Exercise:
Write out the data word for word and omit every picture.
§
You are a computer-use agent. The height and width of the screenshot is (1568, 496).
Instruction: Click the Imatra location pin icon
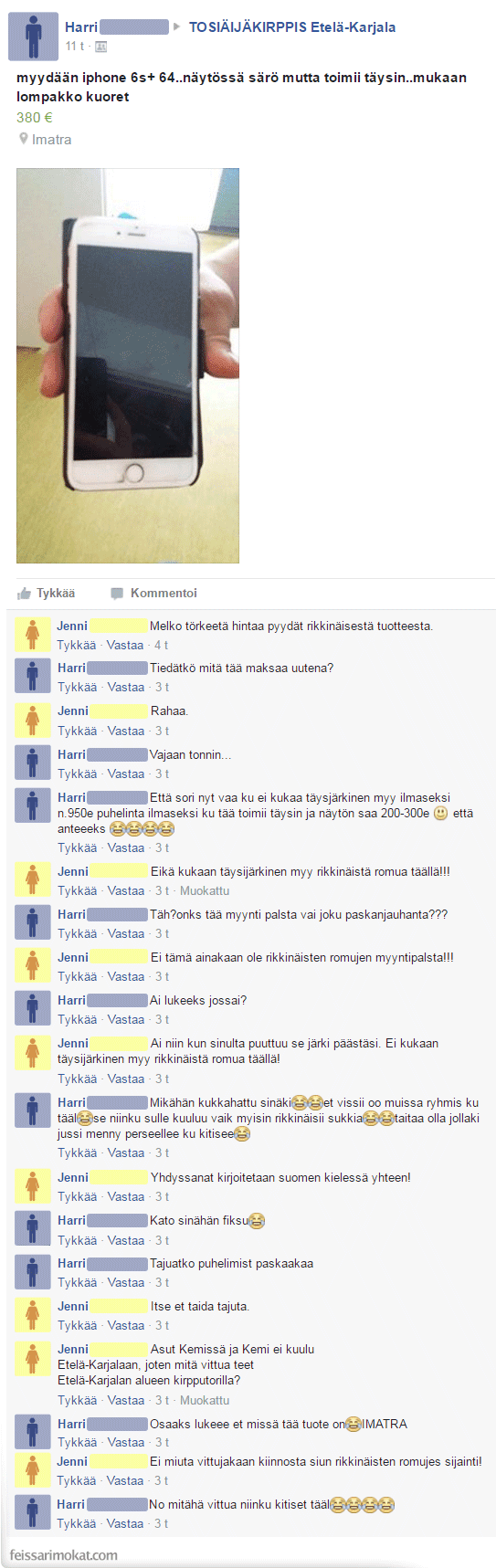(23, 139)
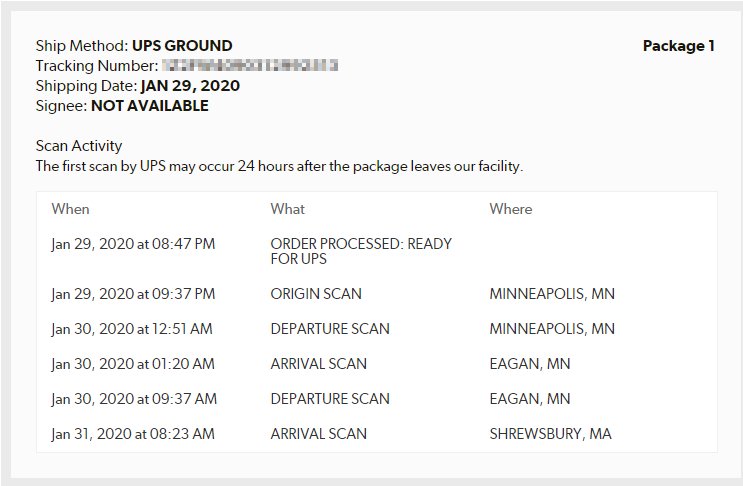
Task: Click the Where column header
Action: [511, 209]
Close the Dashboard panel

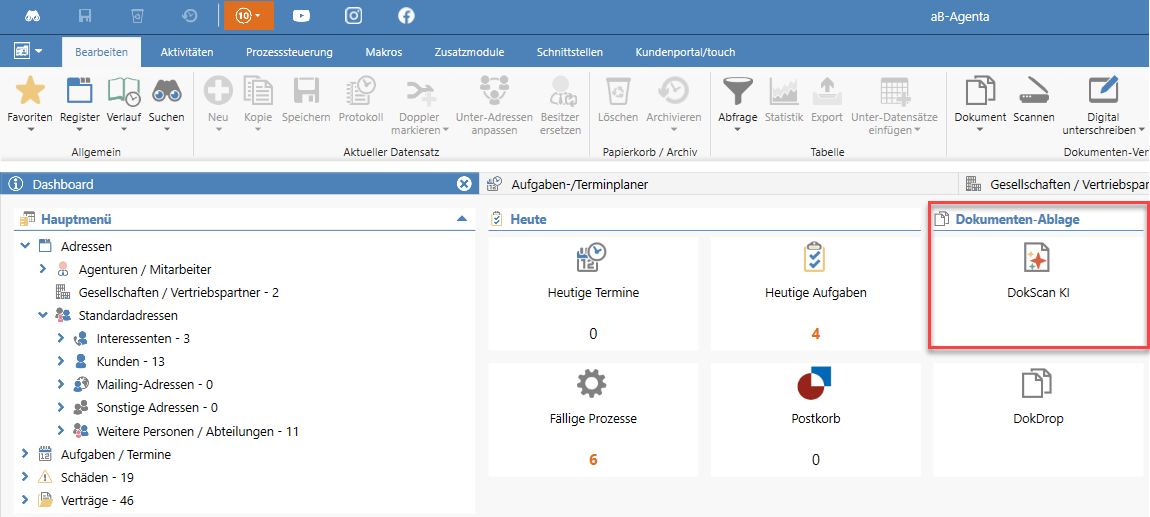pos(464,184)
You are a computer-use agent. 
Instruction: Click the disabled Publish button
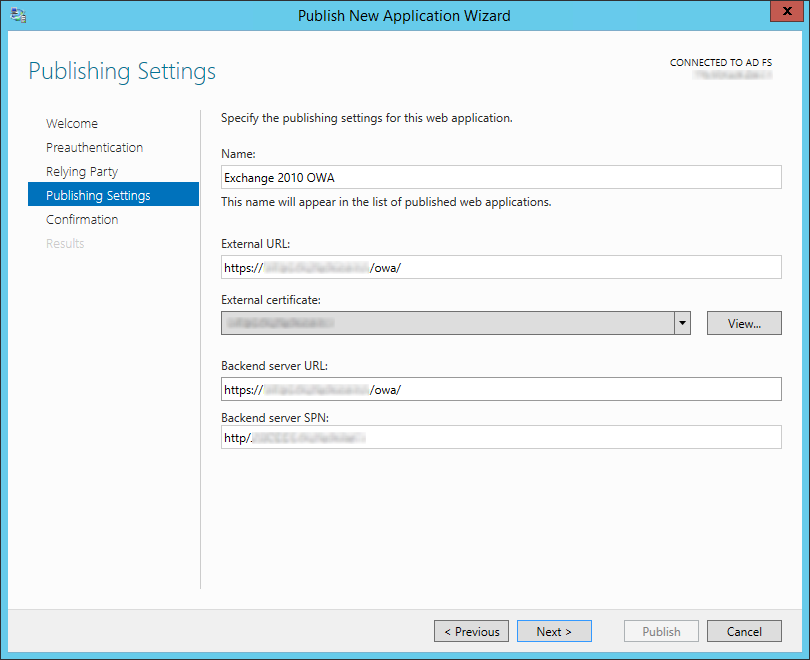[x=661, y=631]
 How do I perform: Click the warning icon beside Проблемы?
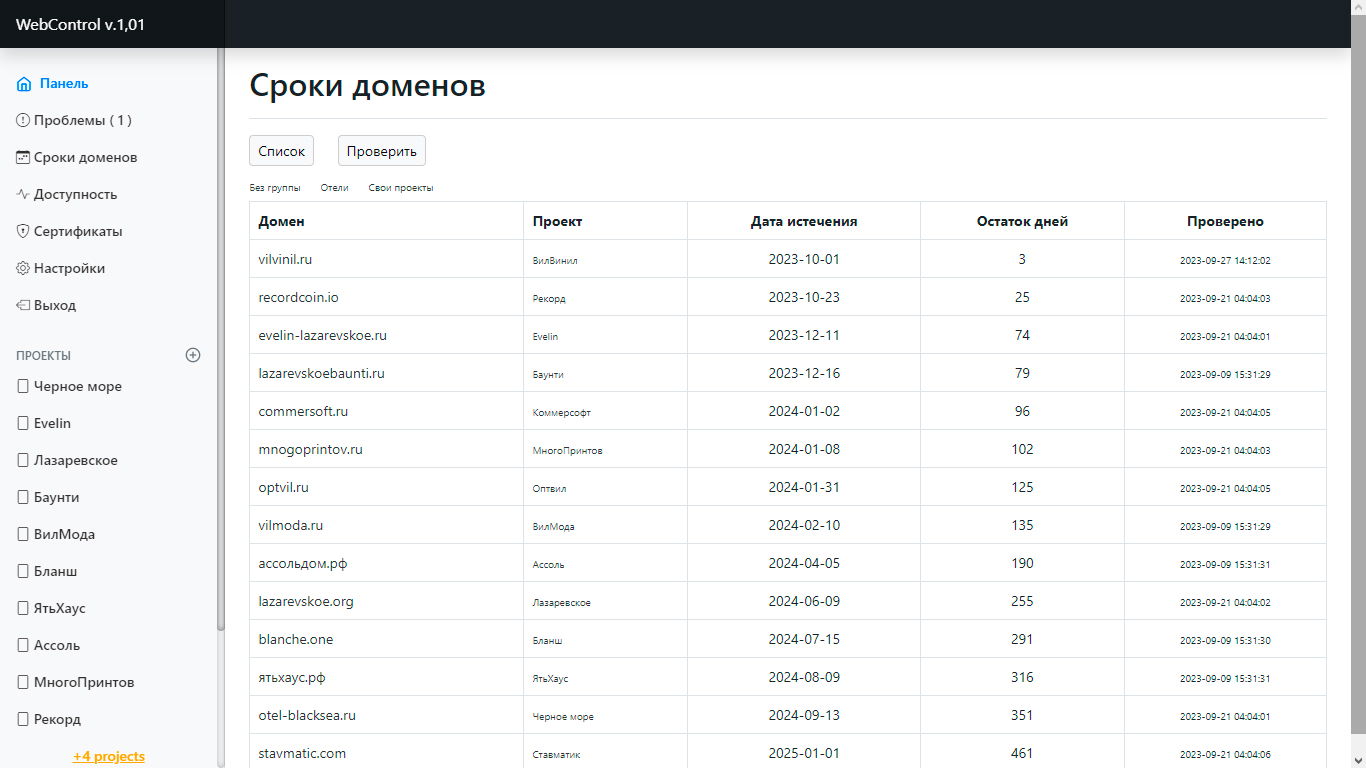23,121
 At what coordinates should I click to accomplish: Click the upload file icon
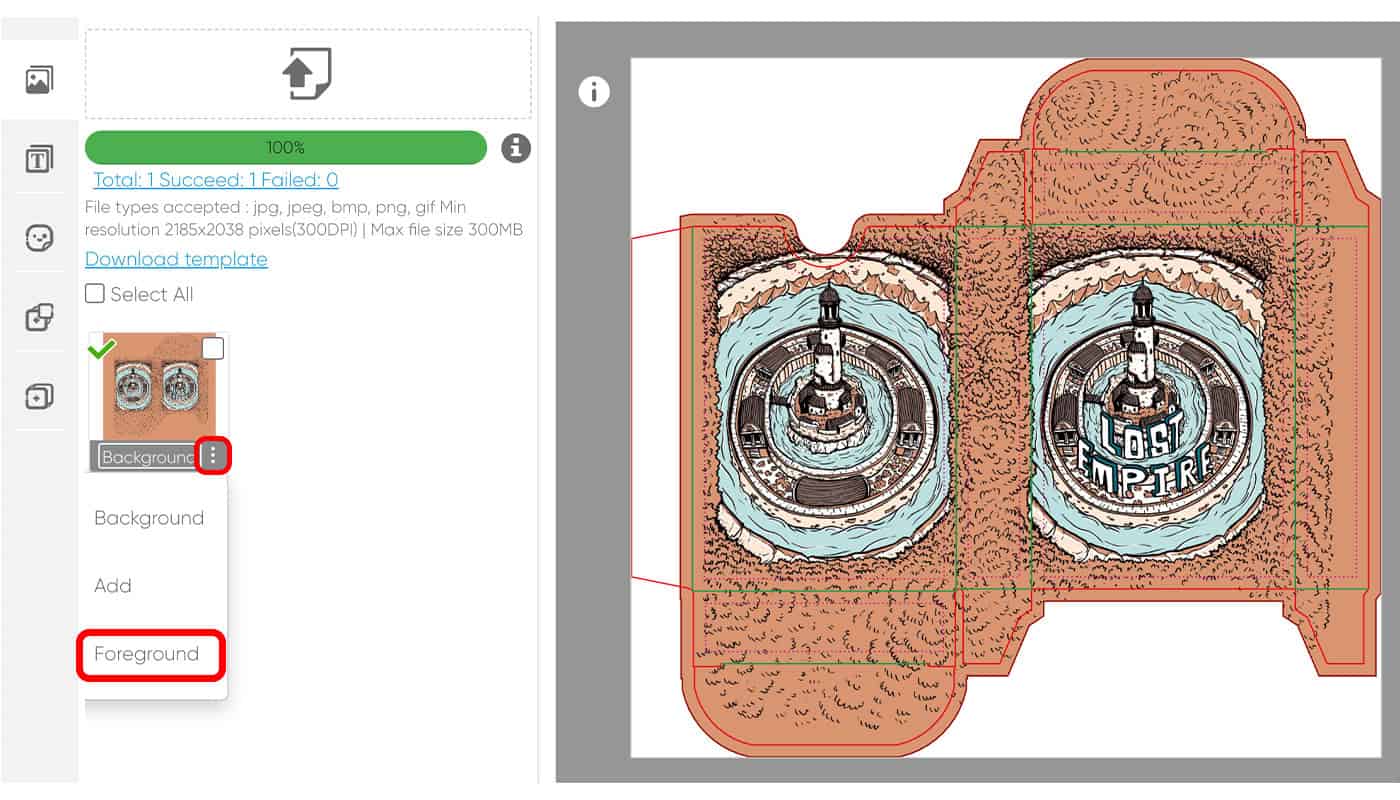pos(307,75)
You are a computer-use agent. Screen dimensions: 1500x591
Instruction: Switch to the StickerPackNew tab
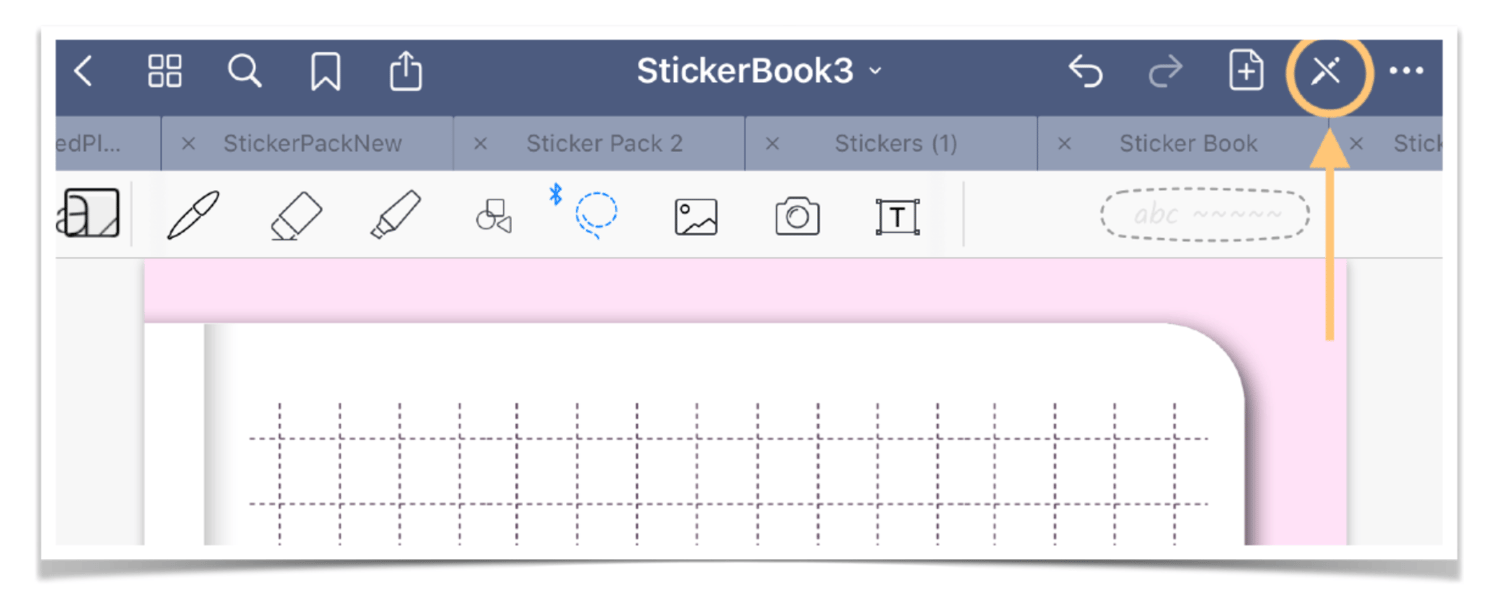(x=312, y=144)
§
Result of the exercise:
You are a computer-use agent. The height and width of the screenshot is (1568, 496).
Instruction: Click the Imatra location pin icon
(23, 139)
Task: Click the Where column header
Action: [511, 209]
Close the Dashboard panel

pos(464,184)
You are a computer-use agent. 
Instruction: Click the disabled Publish button
[x=661, y=631]
 How do I perform: Click the warning icon beside Проблемы?
23,121
 At what coordinates should I click to accomplish: Click the upload file icon
pos(307,75)
You are a computer-use agent. Screen dimensions: 1500x591
Instruction: Switch to the StickerPackNew tab
(x=312, y=144)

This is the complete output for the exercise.